Net Nitrate Uptake by Red Maple Is a Function of Root‐Zone Temperature

Abstract

Previous studies show that nutrient acquisition increases with root‐zone temperature to an optimum, but the response may be unique to the nutrient and species combination investigated. The objective was to determine the influence of root‐zone temperature on the kinetics of net nitrate uptake by using solution‐grown “Autumn Flame” and “Franksred” (Red Sunset®) ramets as representatives of red maple (Acer rubrum L.). Red maple was exposed to root‐zone temperatures of 14, 24, or 34°C for 3, 4, or 6 weeks during three experiments. Standard solution‐depletion techniques were then used to assess nitrate uptake for 14 h. Averaged over both cultivars and all experiments, means for root‐surface area were 0.129, 0.141, 0.120 m2 (SE 0.0080 m2) for root zones at 14, 24, and 34°C, respectively.

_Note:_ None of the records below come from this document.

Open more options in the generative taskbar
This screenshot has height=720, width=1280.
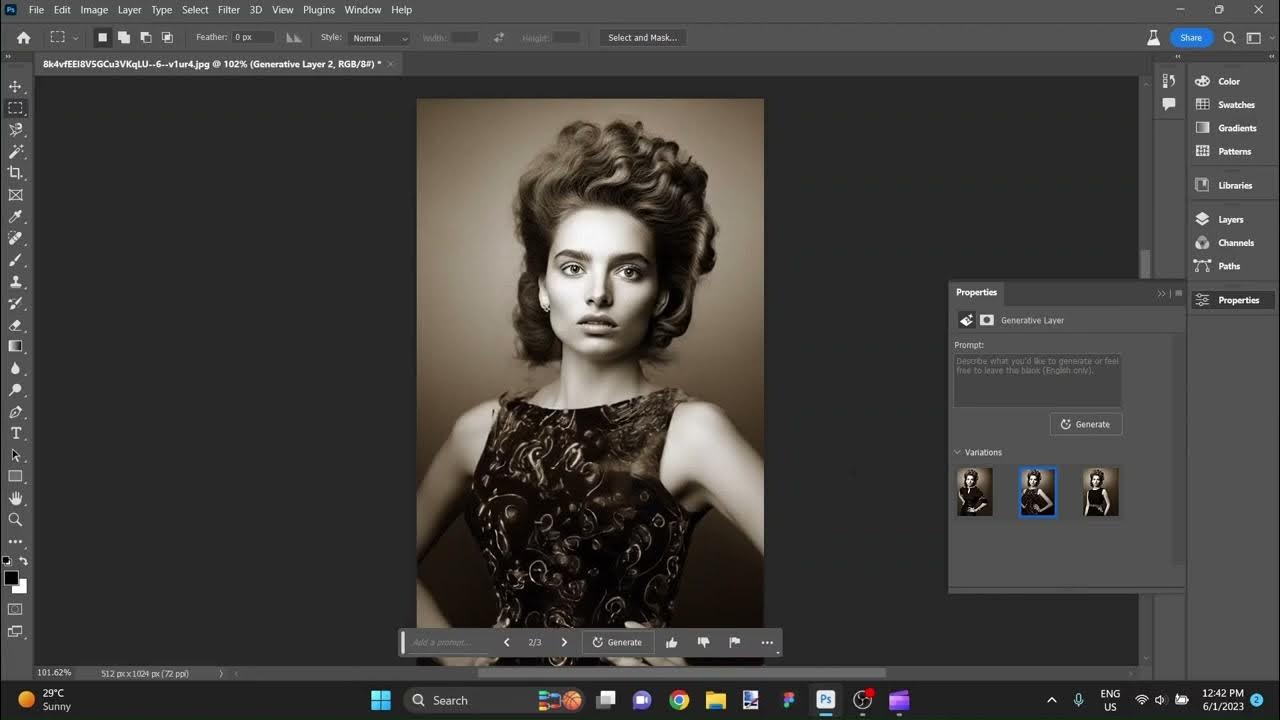click(x=767, y=643)
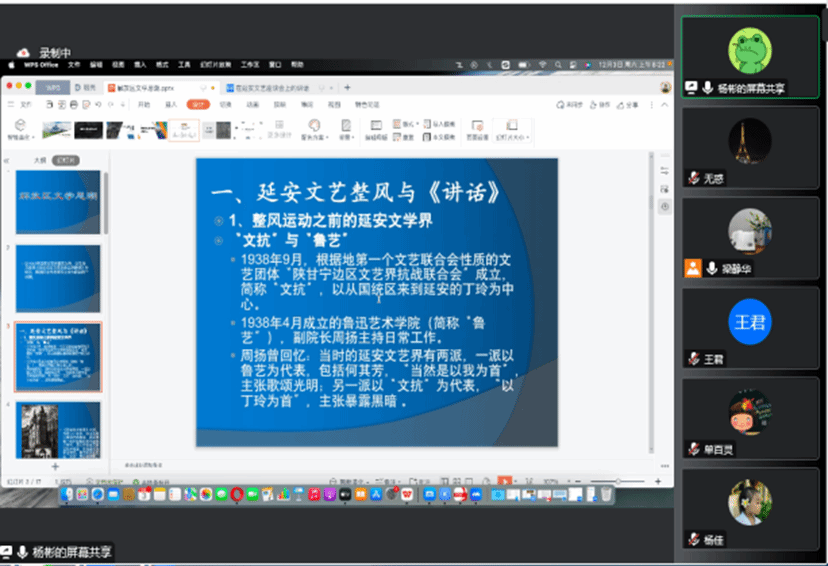Open the 文件 menu in macOS menu bar
Screen dimensions: 828x566
74,64
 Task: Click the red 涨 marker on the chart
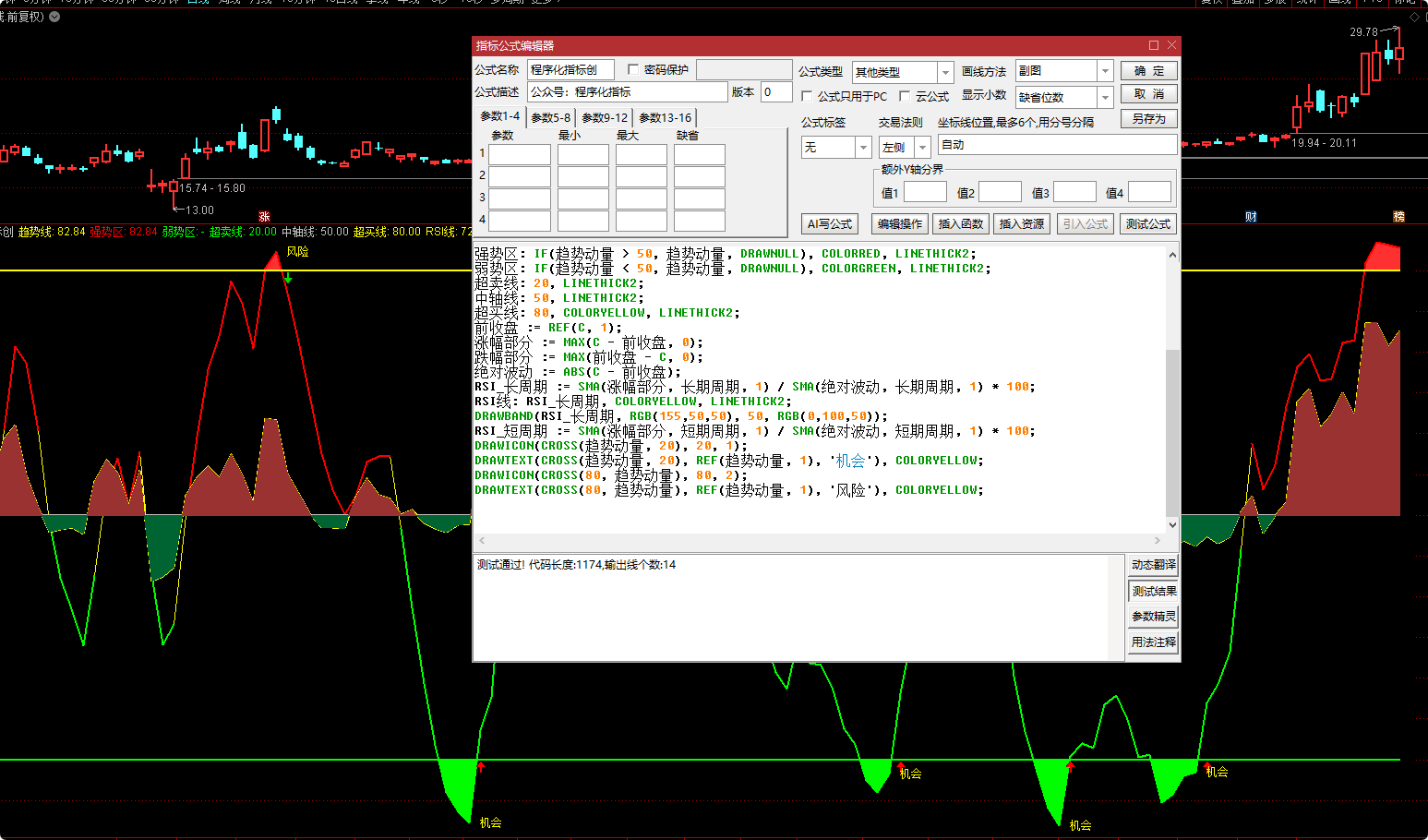click(x=264, y=217)
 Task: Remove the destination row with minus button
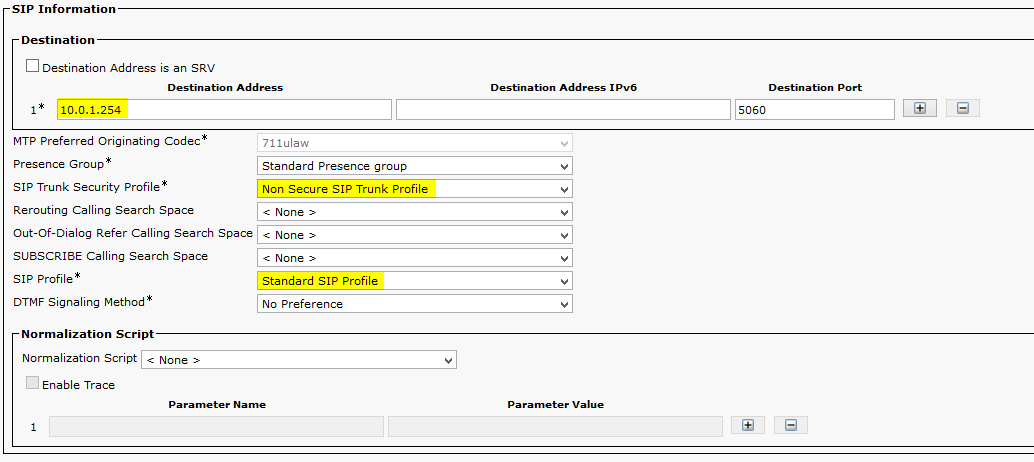tap(963, 109)
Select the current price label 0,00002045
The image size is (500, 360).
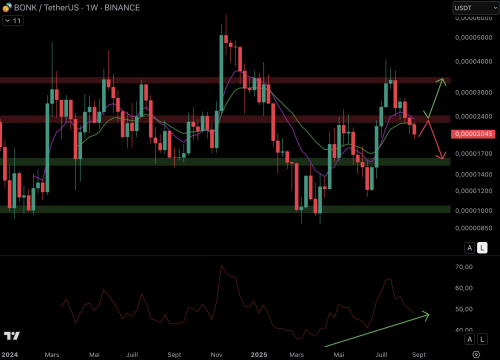(473, 134)
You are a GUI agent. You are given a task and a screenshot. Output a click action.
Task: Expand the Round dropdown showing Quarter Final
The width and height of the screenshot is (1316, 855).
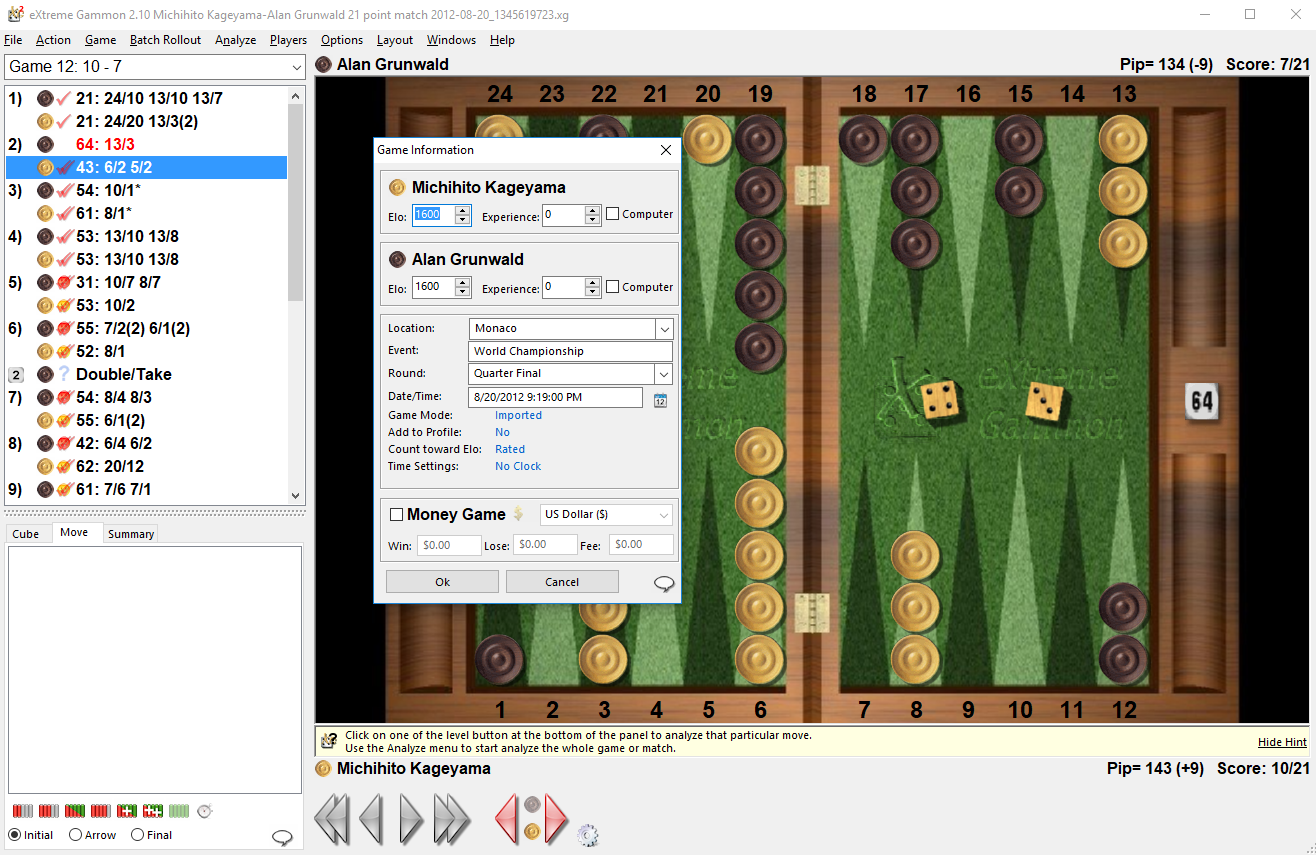click(x=664, y=374)
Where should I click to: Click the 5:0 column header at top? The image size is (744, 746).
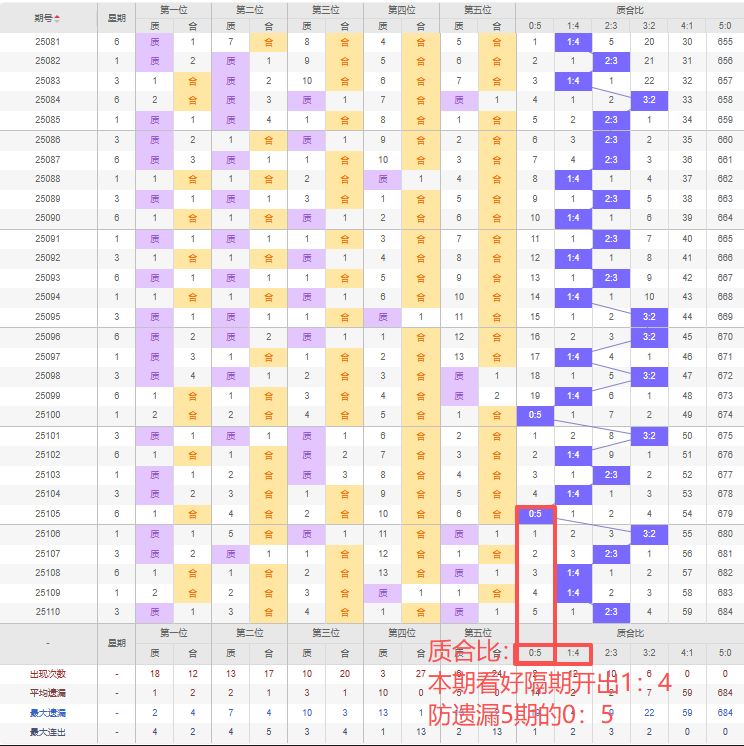pos(725,25)
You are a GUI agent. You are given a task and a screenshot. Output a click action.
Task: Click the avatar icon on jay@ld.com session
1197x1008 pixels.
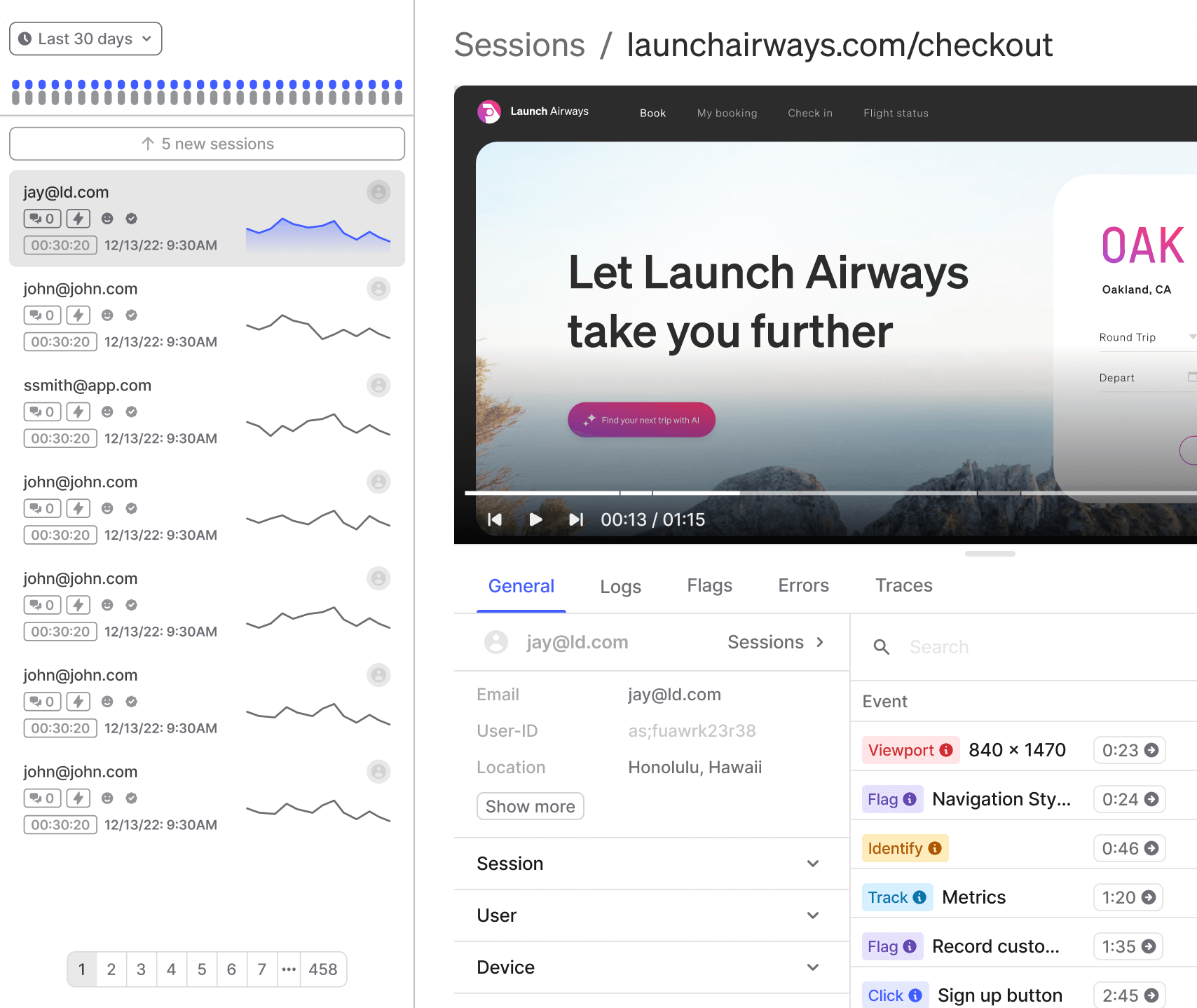click(x=378, y=192)
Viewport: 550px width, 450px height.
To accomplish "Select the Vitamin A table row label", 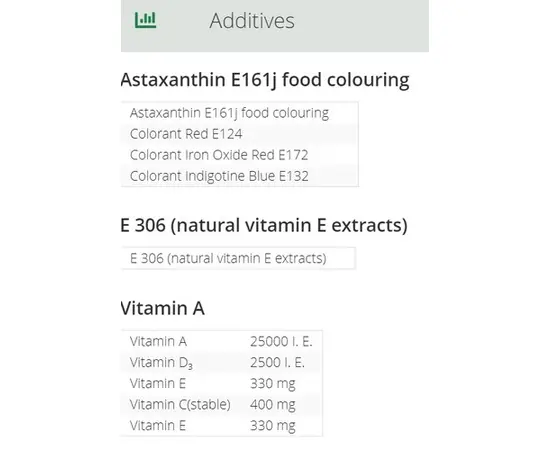I will tap(158, 341).
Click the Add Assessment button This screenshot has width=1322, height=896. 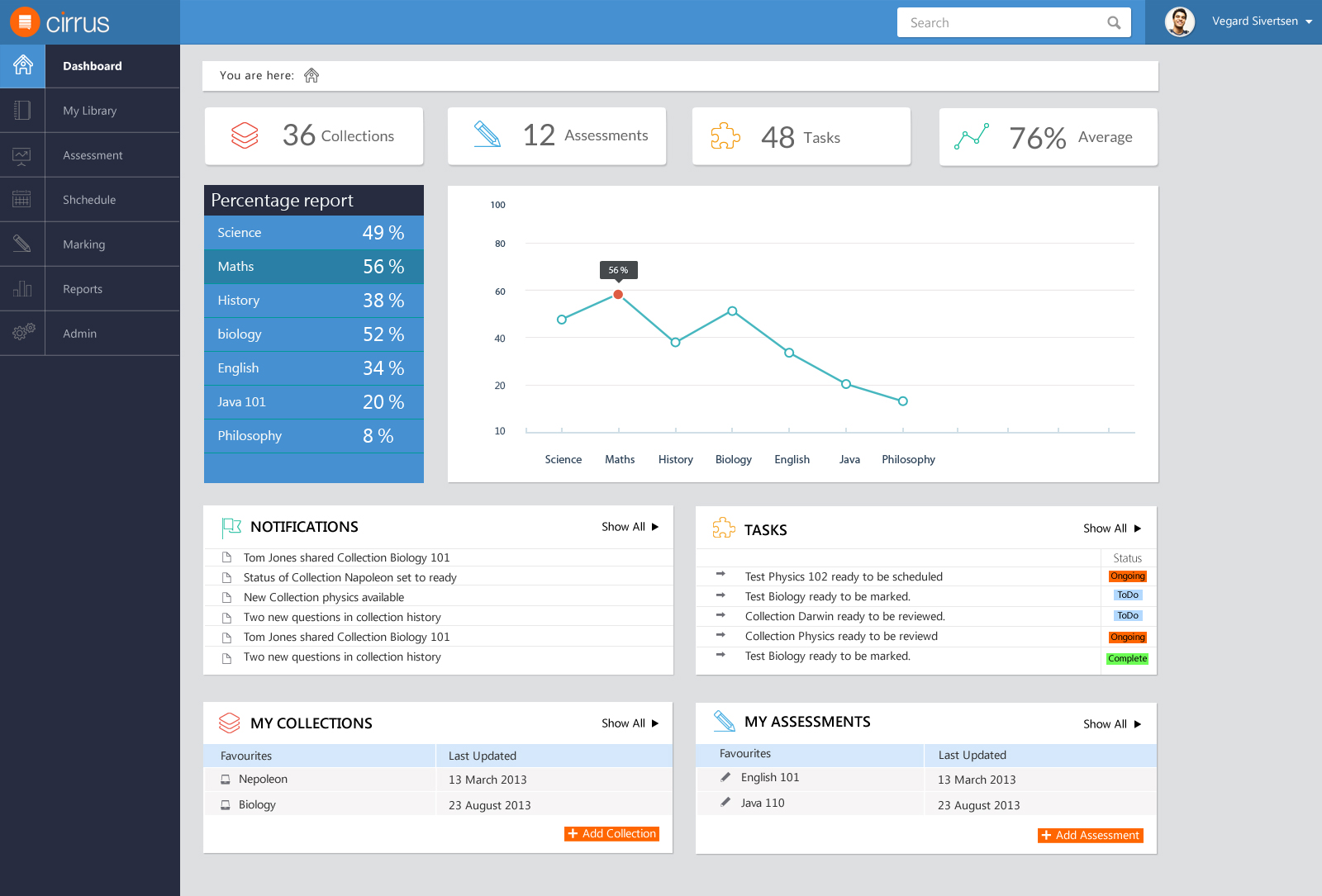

Means for uptake differed by cultivar only in experiment 1. A linear, concentration‐independent estimate of I max dominated net uptake below 540 µM. Averaged over both cultivars in all experiments, apparent I max estimates were 120, 150, and 170 nmol m−2 s−1 (SE 8.8 nmol m−2 s−1) for the root‐zone treatments 14, 24, and 34°C, respectively. Apparent K m and C min could be estimated only for experiment 3. K m increased with root‐zone temperature and had means of 88, 140, and 190 µM (SE 51 µM) whereas C min decreased and had means of 66, 38, and 18 µM (SE 17 µM) for the 14, 24, and 34°C treatments, respectively. It was concluded that it is necessary to account for root‐zone temperature when estimating nitrate uptake in red maple, and these results suggest that only a single concentration‐independent constant for nitrate uptake is necessary for uptake calculations below 540 µM.